Modification to Blum's protocol of flipping a coin over the telephone so that a player can't intentionally lose Blum's protocol, as described here, http://www.math2803.gatech.edu/wp-content/uploads/CoinFlip.pdf for flipping a coin over the telephone works well, except there is no way to ensure that Bob did not lie and say he lost at the end of the protocol. If Bob claims to have won, he must send the factorization of n to Alice, but there is no such verification for when Bob says he lost.
Is there any modification to this protocol so that Bob cannot intentionally lose? 
 A: Not really a modification of the protocol, but how's this for a coin toss based on factoring being hard:


*

*Alice chooses two large random primes $p$ and $q$. She tells Bob their product $pq$.

*Bob chooses a random bit $b\in\{0,1\}$. He sends that to Alice.

*Alice reveals $p$ and $q$.

*Bob wins if his bit is the same as bit 100 of $\min(p,q)$.

The problem with this is not how it works -- if the protocol is completed as written we end up with a random bit that neither party has a way to control.
However, what if the protocol doesn't complete? This one has the feature that Alice knows who has won before Bob does. If she doesn't like the result, she might drop the connection without sending message 3, claim that her computer crashed and she doesn't remember $p$ and $q$ anymore, or whatever.
Simply restarting the protocol in that case doesn't work -- if we assume the protocol works perfectly the second time around, Alice has just secured herself a 75% overall chance of getting her preferred result.
In order to guarantee honesty in completing the protocol, it would seem that we need a way to punish a party who stops participating in the middle of it.
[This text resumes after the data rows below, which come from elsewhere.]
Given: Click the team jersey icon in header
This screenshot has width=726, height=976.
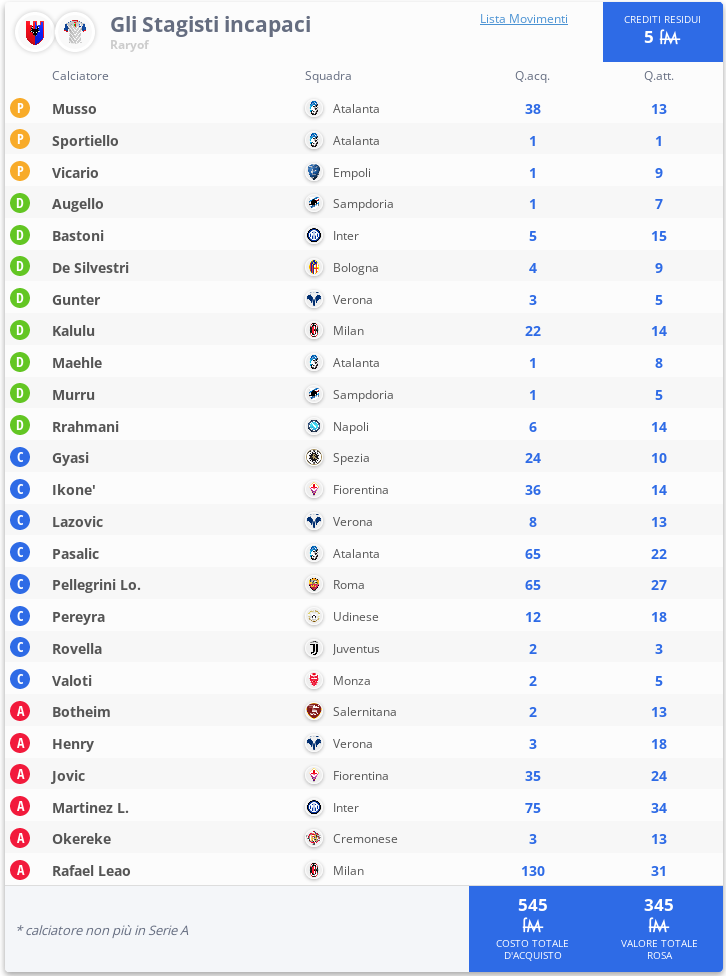Looking at the screenshot, I should pyautogui.click(x=75, y=32).
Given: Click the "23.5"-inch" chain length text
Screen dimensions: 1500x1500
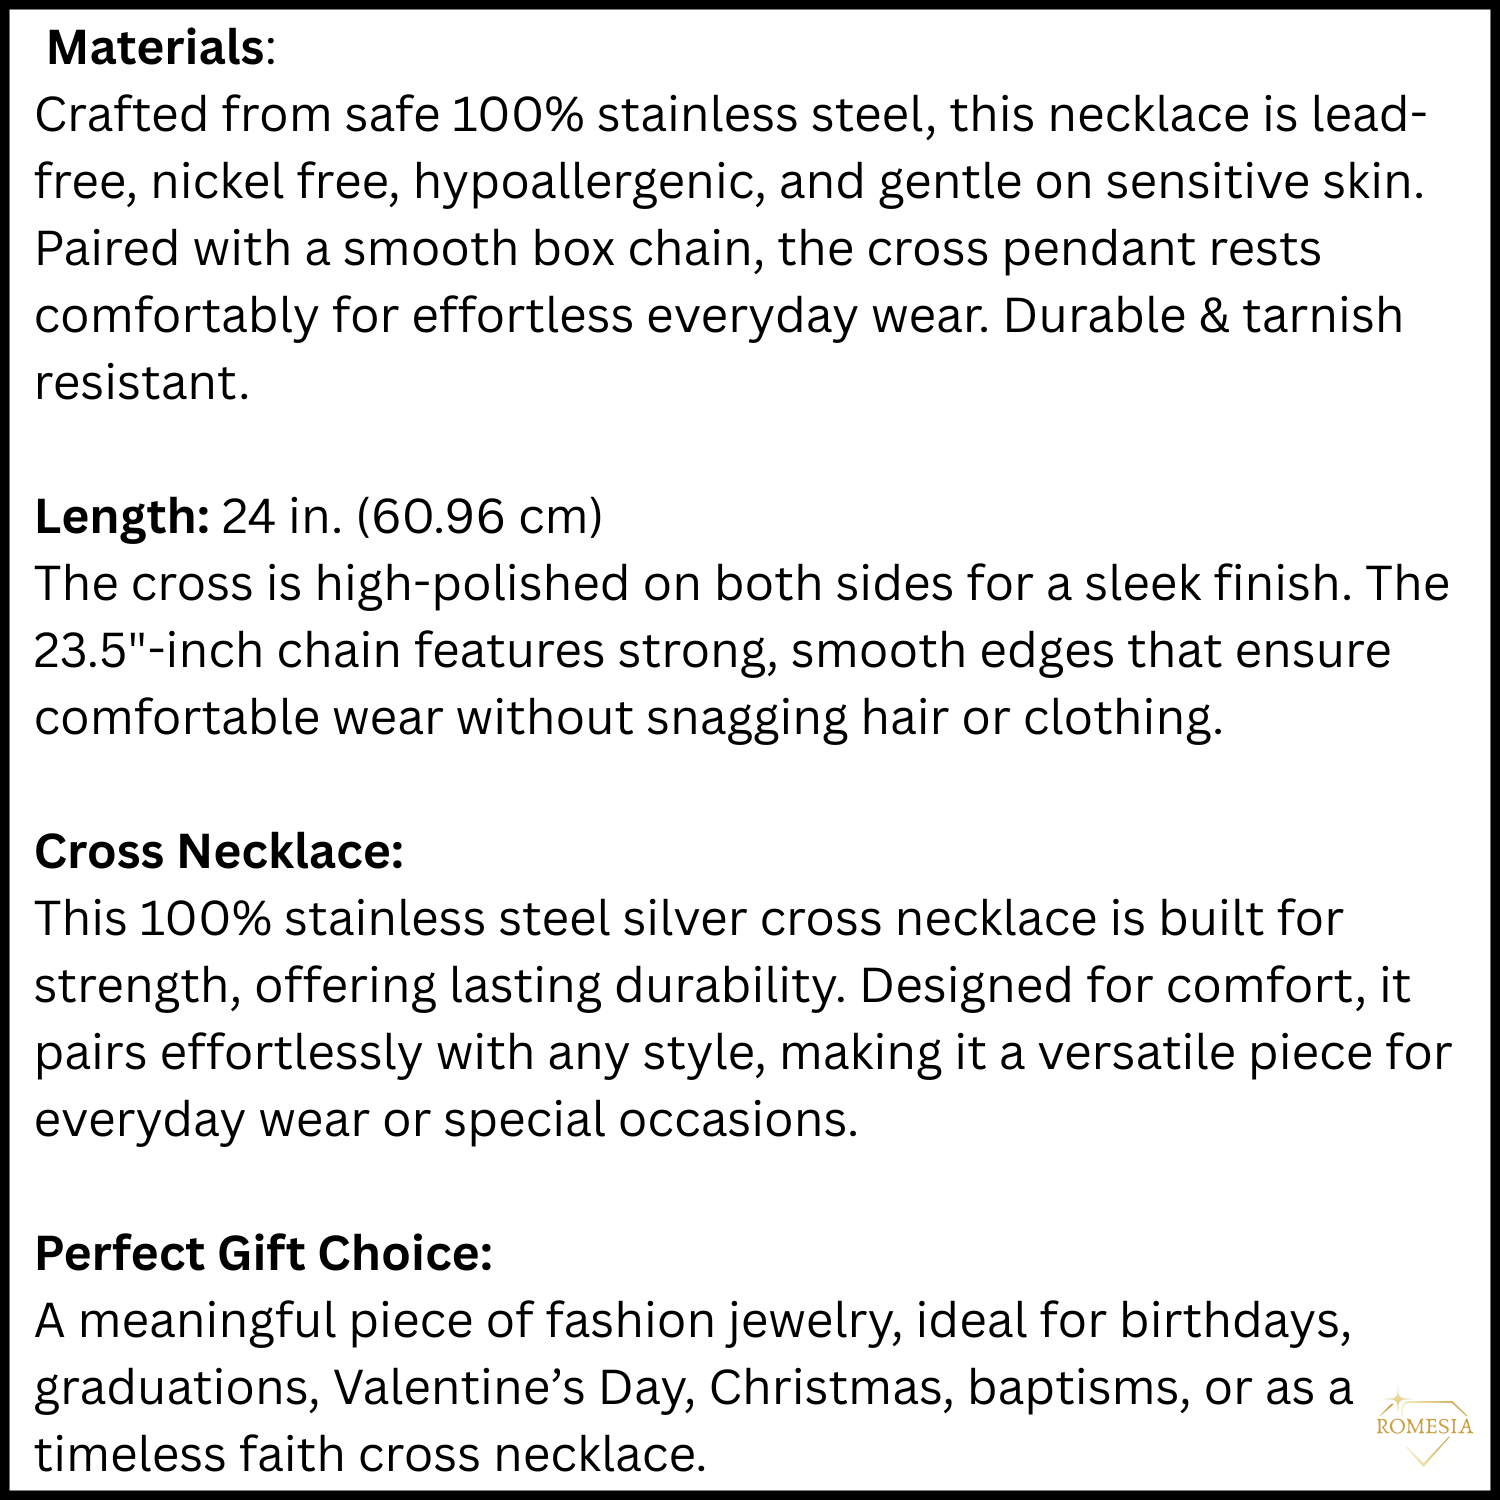Looking at the screenshot, I should pyautogui.click(x=149, y=651).
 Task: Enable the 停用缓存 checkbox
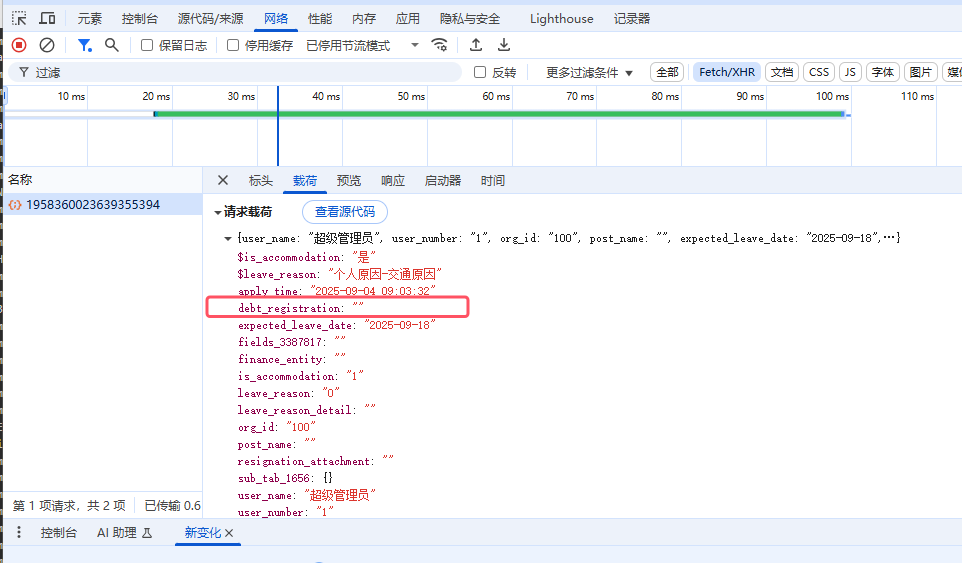233,45
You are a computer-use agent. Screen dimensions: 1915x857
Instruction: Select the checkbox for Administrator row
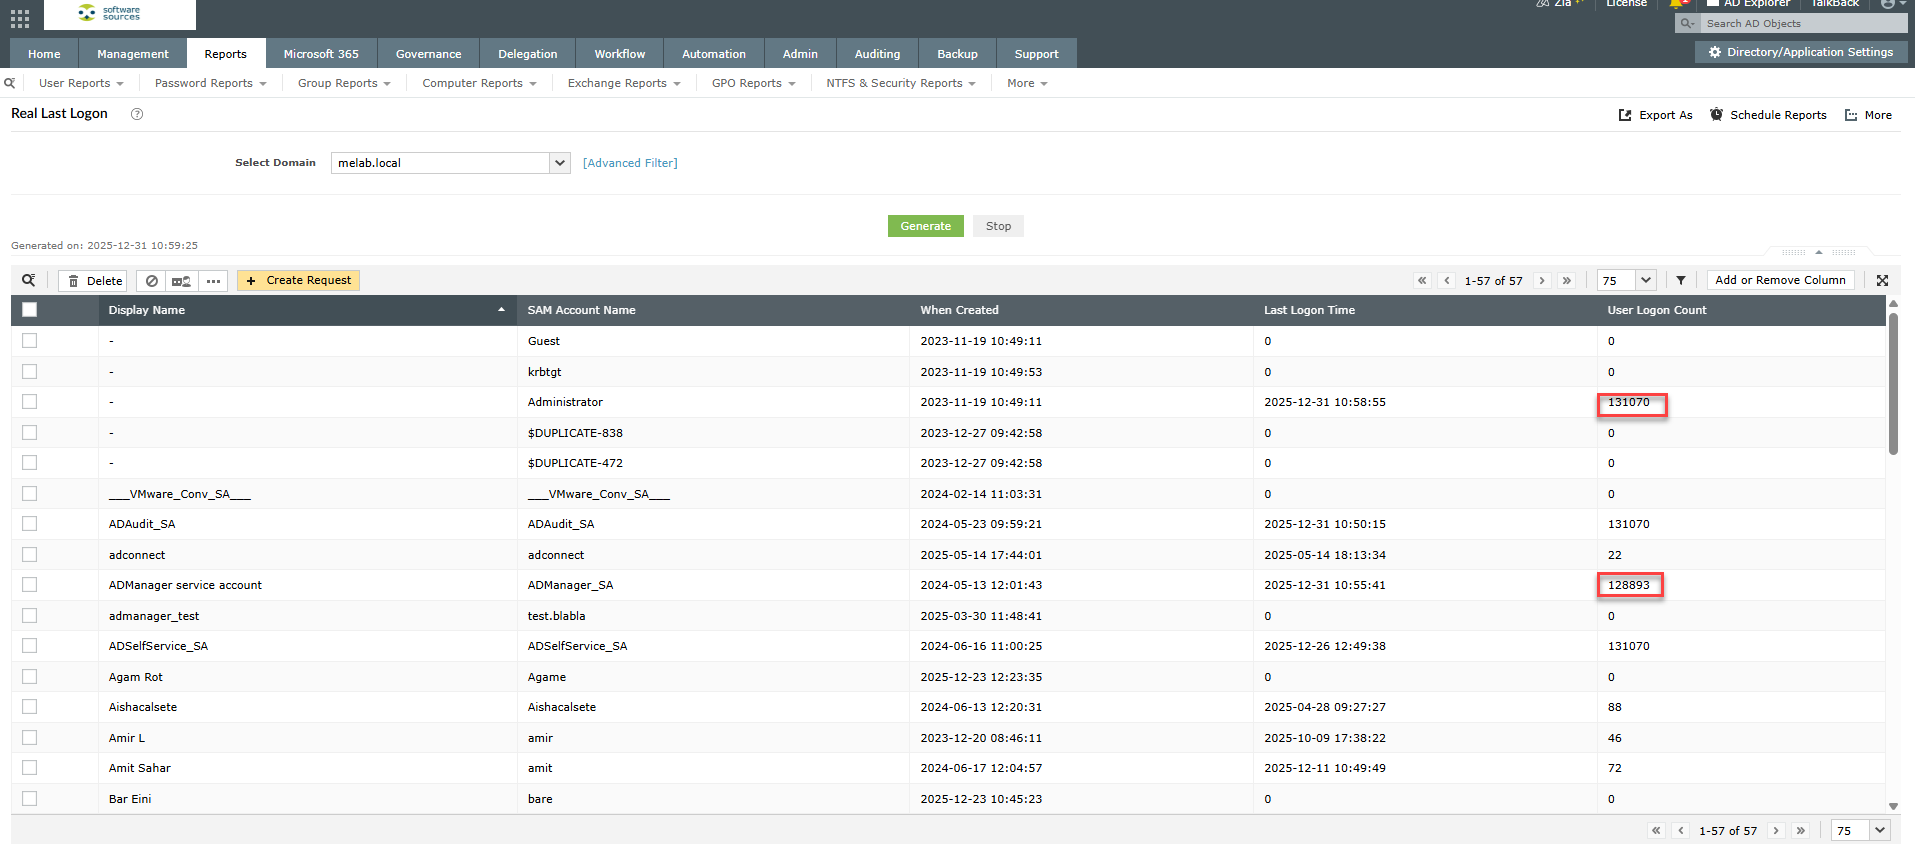(x=30, y=402)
However, within the confines of the "coin throw" metaphor the only available way to do that would be to know what Alice's desired outcome is and dictate that she loses if she suddenly goes silent. But then, in case Bob wins, she could just as well state "I forfeit" instead of sending message 3 -- and then we're back to the situation in your link.
It seems conceivable that one could design a protocol where the two parties are about equally likely to be the first to be able to prove what the result is. But that won't really help -- if one of the players has a strong preference for one result but the other is honest/indifferent, we still get lopsided results if a player can force a restart by claiming technical difficulties.
A: First he cannot intentionally lose because in the paper the author say that  Bob has 50-50 chance to guess the property of the number that Alice chose. And Bob needs to tell Alice which property he chose (odd or even) before Alice reveal to Bob the number.